Declining travel due to depressed oil prices — the lifeblood of Houston’s energy economy — had already made the city’s hotel market the weakest in the US.
Then came Hurricane Harvey, and the deluge.
Bloomberg reports that the record-breaking rains and flooding from the storm may hit the hotel industry especially hard.
Hotels that have not been flooded are likely to see short-term profit in housing emergency and relief workers. However, the long-term impact of the Harvey floods — which will take years to recover from and are likely to alter the very landscape of the city — may depress the hotel market even further.
“It’s going to be very hard on Houston for the foreseeable future,” said Carter Wilson, vice president of consulting and analytics at industry consulting firm STR.
Even prior to the storm, Houston’s average hotel occupancy rate was 62.7 per cent, the lowest of the top 25 markets in the US. Room rates were also among the lowest in the country.

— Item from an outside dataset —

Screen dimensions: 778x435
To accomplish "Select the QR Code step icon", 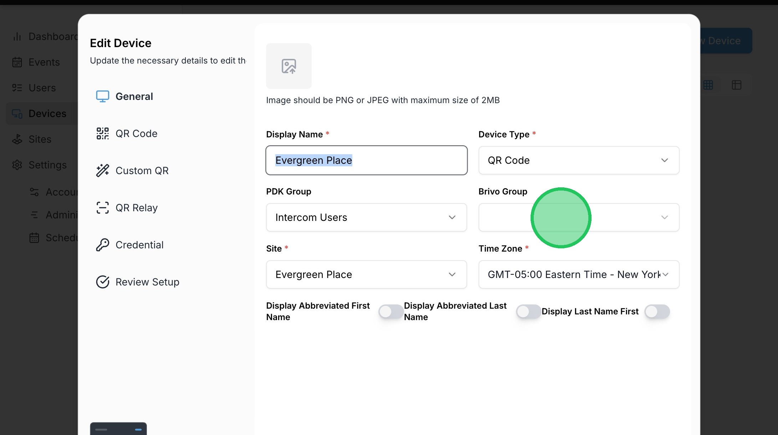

The silver lining for the industry is that major hoteliers like Hilton and Hyatt are reporting that most of their properties have emerged from the storm and floods with minimal damage.
Hotels in other Texas cities, like Dallas and Austin, also may see increased bookings due to people displaced by the storm and recovery-related activities.
And some individuals and groups may make a special effort to visit Houston in a sign of support for the city, as occurred after Hurricane Katrina devastated New Orleans a decade ago.